The Company has a 60% profit/loss interest and Feralloy, the managing partner,
has a 40% profit/loss interest in OFP. Each partner holds 50% voting rights as
an owner of OFP. The Company is not required to, nor does it currently
anticipate it will, make other contributions of capital to fund operations of
OFP. However, the Company is obligated to supply a quantity of steel coil for
processing through the Facility of not less than 15,000 tons per month. In the
event that the three month rolling average of steel coil actually supplied for
processing is less than 15,000 tons and OFP operates at less than breakeven (as
defined in the Joint Venture Agreement), then the Company is required to make a
payment to OFP at the end of the three-month period equal to the shortfall.

▶ Dataset section
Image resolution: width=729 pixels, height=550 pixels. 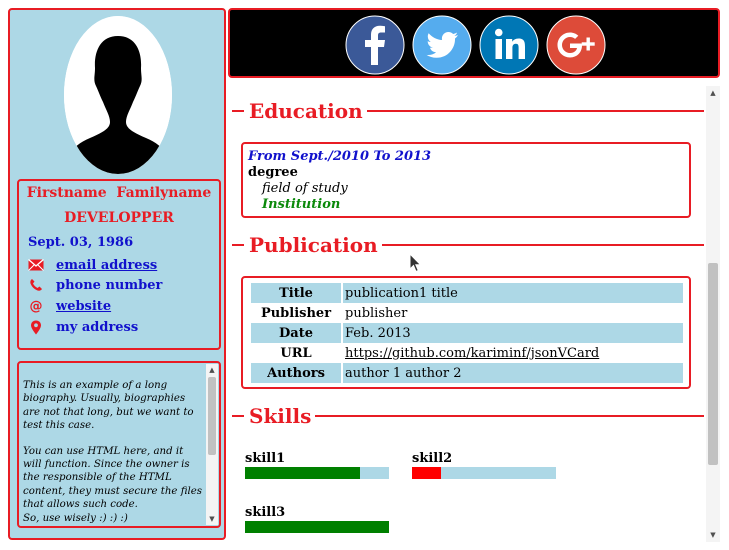 I want to click on job-title: DEVELOPPER, so click(x=119, y=218).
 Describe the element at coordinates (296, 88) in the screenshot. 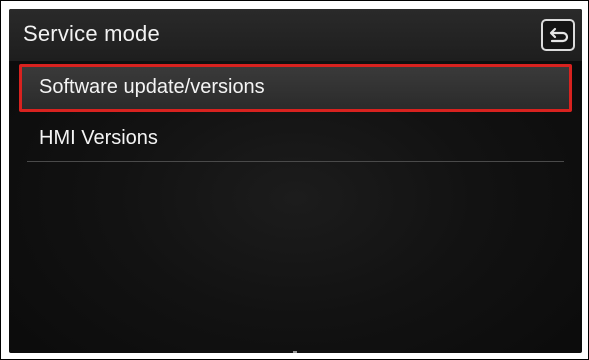

I see `menu-item-software-update: Software update/versions` at that location.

▶ Request
Continue the joint venture text from its last sentence, writing what comes next. The listing isn't required here.

▶ Response box
During the second quarter of 2004, the Company did not supply the minimum steel
required to OFP and OFP did not operate at breakeven. Consequently, during the
second quarter of 2004, the Company expensed and recorded an obligation to OFP
of approximately $34,000.
The Company adopted FIN 46R "CONSOLIDATION OF VARIABLE INTEREST ENTITIES"
on January 1, 2004, for its OFP operation. The cumulative impact of the adoption
of this accounting standard on retained earnings was zero. OFP primarily owns
land improvements, a building, equipment and other operating assets, all of
which is collateral for the $9.5 million bank debt of OFP. The creditors of OFP
have no recourse to the general credit of the Company. The financial statement
impact was to increase current assets by $1.7 million, increase net property,
plant and equipment by $15 million, decrease other assets by $3.5 million,
increase current liabilities by $3.4 million, increase long-term debt by $7.5
million (consisting of bank debt) and increase minority interest by $2.3
million.
12. ASSET IMPAIRMENTS
-----------------
In May 2003, the Company shut down its Portland mill melt shop. The
determination to close the melt shop was based on 1) the Company's ability to
obtain steel slab through purchases from suppliers on the open market, and 2)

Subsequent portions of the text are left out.